Lane Mark and Drivable Area Detection Using a Novel Instance Segmentation Scheme

This paper presents a novel instance segmentation scheme for lane mark and drivable area detection simultaneously, which combines an evolved fully convolutional networks (FCNs) and inverse perspective mapping (IPM) technology. Numerous existing methods make an attempt to find out road surface using lane mark, thereby deriving to the drivable area. However, traditional lane detection methods are often difficult to be performed with a high detection rate in adverse weather conditions or complex road environments, such as rain, fog, varying illumination conditions, bad conditions of road paintings, and types of lane marks such as solid lines, double lines, broken lines, tempered glass road stud (Catseye), and so on.

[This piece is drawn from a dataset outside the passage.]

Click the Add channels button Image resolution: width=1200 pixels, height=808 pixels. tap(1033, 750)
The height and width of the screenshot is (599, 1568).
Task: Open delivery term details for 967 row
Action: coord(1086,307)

Hence, we present a supervised learning approach for simultaneously detecting lane mark and drivable area utilizing our evolved FCNs and top-view image through IPM. Firstly, an evolved FCNs is utilized to classify each pixel in the image so that simultaneously achieve the precise contour and further obtain object classification results to segment the road region elaborately. Since the FCNs results that we can only understand the type of each pixel; in addition, some pixels of clustering of lane lines are only partially recognized. Therefore, to extrapolate the line to cover full lane line length, a lane mark fitting algorithm based on IPM technology is utilized by identifying all pixels that lie on them. Thus, the road lane model can be obtained efficiently. This proposed algorithms not only recognize the lane mark and drivable area, even obstacle detection but also help to achieve its goal of autopilot. Finally, the extensive experiment results and quantitative analysis of the real-world scenes in the general road environment and published database, such as Cityscapes, are used to demonstrate the significant contribution of our proposed approach.